Ares, bir elini cebine sokmuş diğer koluyla omzunda taşıdığı Rebekah’a aldırış etmeden sakince merdivenlerden çıkıyordu. Koridorda sadece Rebekah’nın sesi yankılanıyordu.

‘’Pislik herif! Neden her şeyime karışıyorsun ki? Domuz!’’ Sinirle tekrar Ares’in sırtına yumruk attı. Artık sarhoş değildi. Alkolün verdiği rahatlıkla zihnini sarmalayan sisler, öfkeyle bir anda dağılmıştı.

‘’Piç kurusu!’’ Ares cebindeki elini çıkartarak Rebekah’nın poposuna şaplak attı. ‘’Bir daha küfür edersen bütün sakinliğimi kaybedeceğim!’’

‘’Sen… Sen nasıl bana şaplak atarsın! Seni mağara adamı! İndir beni diyorum sana hemen!’’

‘’Tam bir baş belası olacağını söylemiştim!’’ Genç kız, Ares’in sözleri üzerine sinirle homurdanıp sırtına sert bir yumruk geçirdi. Ama Ares’den çok Rebekah’nın canı yandı. Genç kız bileğini tutarak inledi. Ares’in yüzünde çarpık bir gülümseme oluştu.

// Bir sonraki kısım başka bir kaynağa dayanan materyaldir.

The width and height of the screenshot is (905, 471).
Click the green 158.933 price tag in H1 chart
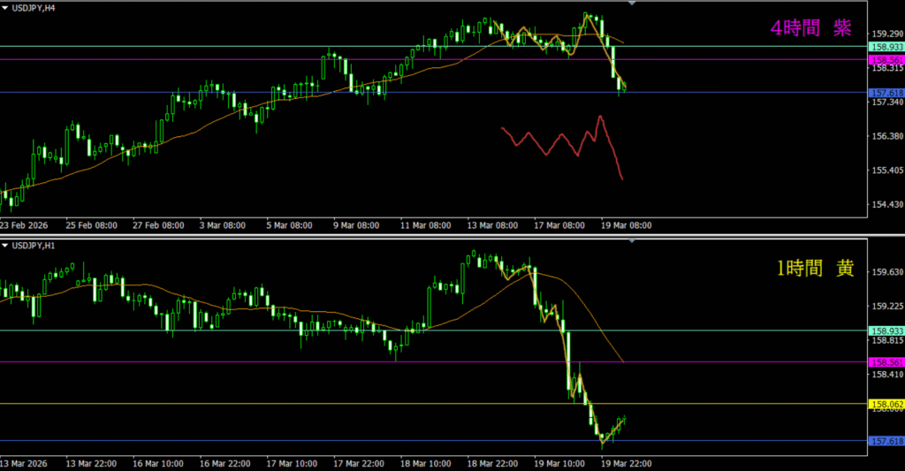point(886,330)
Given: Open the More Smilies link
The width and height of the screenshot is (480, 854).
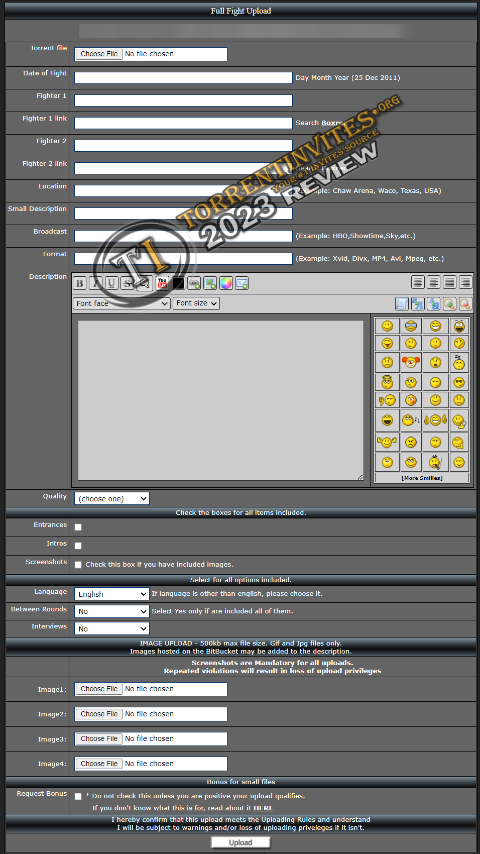Looking at the screenshot, I should [422, 478].
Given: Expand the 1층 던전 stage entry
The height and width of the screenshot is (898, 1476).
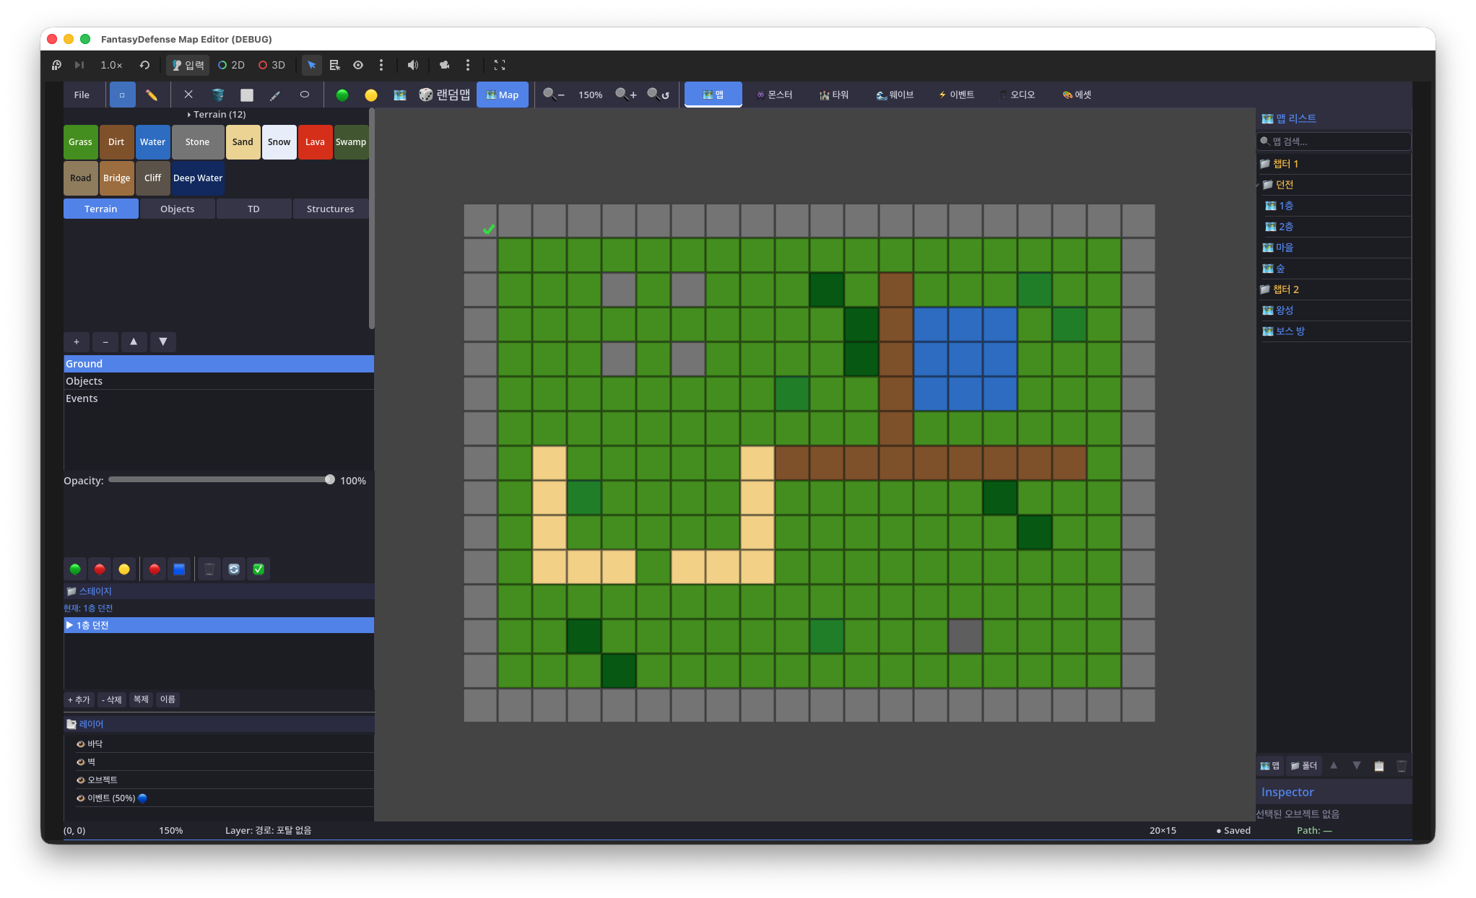Looking at the screenshot, I should (x=69, y=625).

‘’Trent'i hangi sebeple tehdit ettiğini sorabilir miyim? Kiminle istersem onunla görüşürüm ve sen söyledin diye ondan uzak durmayacağım!'' Ares tiksintiyle suratını buruşturdu.

‘’Adam korkudan altına yapacaktı. Odadaki diğer kızlardan farkı yok! Biriyle birlikte olacaksan gerçek erkek seç, kadın kılıklı olanlarından değil! Eğer onunla görüştüğünü görür ya da duyarsam dediklerimi yapacağımı bilsen iyi olur.'' Ares'in sesindeki sertlik genç kızın dikkatini çekse de aldırış etmedi. En azından etmemeye çalıştı. Çünkü içindeki ses Ares’in gerçektende söylediklerini yapabilecek biri olduğunu söylüyordu. Yinede altta kalamazdı.

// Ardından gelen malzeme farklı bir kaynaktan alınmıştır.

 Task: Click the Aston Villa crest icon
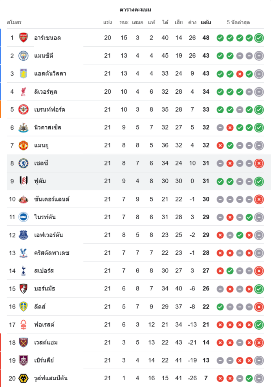tap(24, 74)
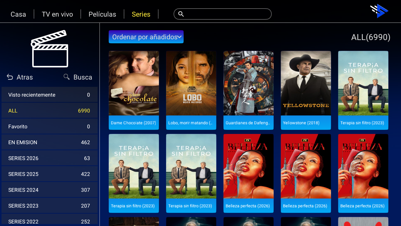Viewport: 401px width, 226px height.
Task: Select the Favorito category
Action: point(49,127)
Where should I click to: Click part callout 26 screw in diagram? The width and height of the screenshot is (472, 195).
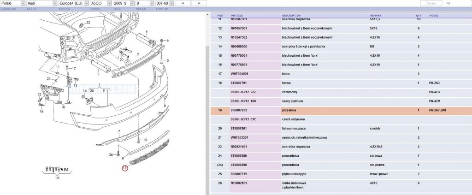coord(111,155)
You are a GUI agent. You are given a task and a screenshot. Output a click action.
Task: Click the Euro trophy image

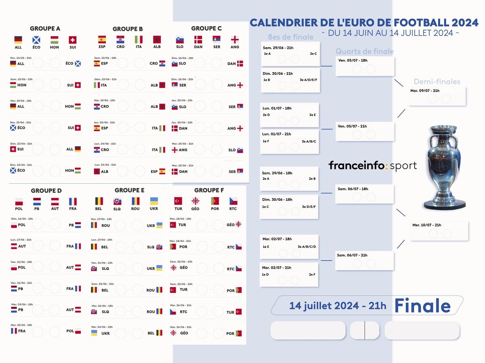click(x=444, y=167)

‘’Bana emir vermekten vazgeç! İstediğimi yaparım.'' Rebekah dişlerini o kadar çok sıkıyordu ki hepsi birazdan ağzının içine dökülecekti.
Ares cevap vermek yerine sessiz kaldı. Eğer genç kız onu dinlemeyip Trent ile görüşürse ne yapacağını çok iyi biliyordu. Merdivenleri çıkmaya devam ederken Rebekah hakaret etmeye devam etti. Ama Ares hiçbirine karşılık vermedi. Bunun üzerine Rebekah pes edip sustu. Bir süre sessizce merdivenleri çıktılar.

‘’Bazen bunun yukarıdakilerin oyunu olup olmadığını düşünüyorum.’’ Dedi Ares sessizliğin ardından.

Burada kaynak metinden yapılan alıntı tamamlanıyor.